According to the Cuba Standard Economic Trend Report, the impact amounts to 557 million dollars in income not yet received, almost double the estimate, which is the figure mentioned by Vidal that the Island will fail to receive for the cancellation of Cuba’s participation in the Mais Medicos (More Doctors) program in Brazil (U.S. $300 million).

Vidal also quoted the implementation of an expansionist tax policy as a dampener on the effects of the Venezuelan crisis. As pointed out by the economist, after several years’ austerity, [the Administration] has resorted to tax expenditures since 2015 and, to reduce the potential inflationary impact of this expansionist tax policy, the Ministry of Finances and Prices has resorted to government bonds rather than the creation of new money. The issue is that the tax deficit grows and has created a hole of 12 billion pesos (12% of GDP) in 2018. Even though this will contribute to short-term growth, it is based on a financial bubble by way of government bonds.

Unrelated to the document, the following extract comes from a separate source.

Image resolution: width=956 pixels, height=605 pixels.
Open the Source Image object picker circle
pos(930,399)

The fact remains that despite the Government’s trying to keep its composure, thanks to its iron grip on the State’s economy, the biggest issue is that it is unable to generate structural changes allowing to create new expectations. The dual currency system, the inefficiencies of the state’s business sector, the restrictions to farming and the private sector prevent, in his opinion, building up more physical capital and making intensive use of technology and human capital.

According to Vidal, both the President and the Party refuse to undertake deep reforms and merely undertake cursory ones. Thus, they minimize the ideological and political issues which a great transformation entails and they can launch a message that something is changing. It could seem like a method in which there is every advantage, but the fact remains, Vidal points out, that it is the perfect recipe for failure.

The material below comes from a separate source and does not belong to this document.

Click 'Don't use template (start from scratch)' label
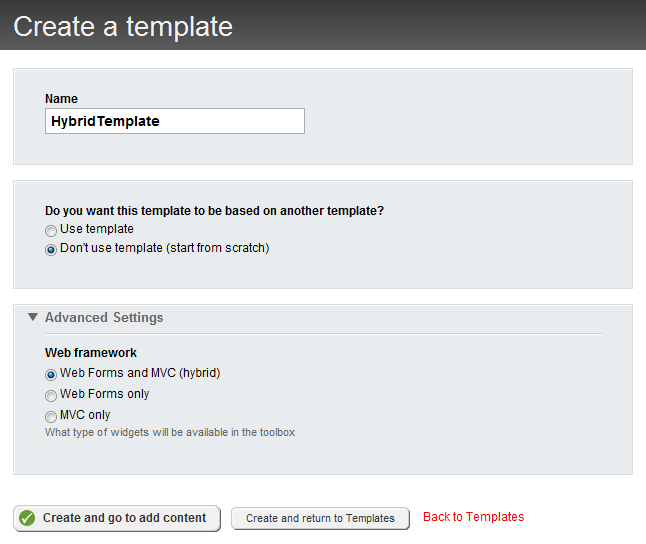The height and width of the screenshot is (544, 646). (x=165, y=248)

“If ten things need changing in order for a productive sector, market or economic mechanism to efficiently work, the Cuban government will only change two things, and those two things will never be the most important ones (…). They spend time and energy in bringing about changes which do not have the chance of offering significant results, since the eight other things preventing an efficient operation have not been changed,” indicated Vidal, while providing some illlustrative examples.

Despite this picture of stagnation,  Vidal believes that the arrival of 3G internet connectivity may entail a significant change and have an impact on the private sector, even though — and he warns — “a requirement in order to do so is for public policy to think outside the box and to create an adequate regulatory framework to promote, rather than restrain, expansion in one of the areas of the so-called orange economy having a greater global dynamism.”